Assistant Attorney General Leslie R. Caldwell Delivers Remarks at Press Conference Announcing Significant Kleptocracy Enforcement Action to Recover More Than $1 Billion Obtained from Corruption Involving Malaysian Sovereign Wealth Fund
Washington, DC United States ~ Wednesday, July 20, 2016
Remarks as prepared for delivery

Thank you, Attorney General [Loretta E.] Lynch.

This is the largest single action ever brought by the Kleptocracy Initiative, and a significant milestone in the department’s ongoing fight against global corruption.  The complaint filed today in federal court details the complex web of transactions these co-conspirators used to launder billions of dollars that they stole from the people of Malaysia.  We have several speakers today who will describe various aspects of this matter.

My remarks will focus on the allegations in the complaint involving two bond offerings in 2012 through which 1MDB (1Malaysia Development Berhad) raised money that was siphoned off by the corrupt officials and their associates.  The stated purpose of the 2012 bond offerings was to allow 1MDB to invest, for the benefit of the Malaysian government, in certain energy assets.  But almost immediately after receiving the proceeds of these two bond issues, roughly 40 percent of the funds raised—approximately $1.37 billion—was transferred out of 1MDB’s accounts.  The money went into the Swiss bank account of a shell company incorporated in the British Virgin Islands.  The complaint alleges that the name of this shell company was intended to suggest an affiliation with a legitimate company involved in the bond offering but, in fact, the Swiss bank account was controlled by corrupt officials.

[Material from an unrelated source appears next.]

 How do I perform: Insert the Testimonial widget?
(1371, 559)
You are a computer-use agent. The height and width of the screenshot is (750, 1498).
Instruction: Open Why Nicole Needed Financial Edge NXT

From Switzerland, the corrupt officials and their associates transferred money using a complex series of transactions that involved still more shell companies and bank accounts across the globe.  Eventually, more than $230 million found its way into accounts controlled by shell companies whose beneficial owner was a close relative of a senior 1MDB official.  That individual used the stolen funds to buy luxury real estate in the United States and other assets, including funding a California-based motion picture company, Red Granite Pictures.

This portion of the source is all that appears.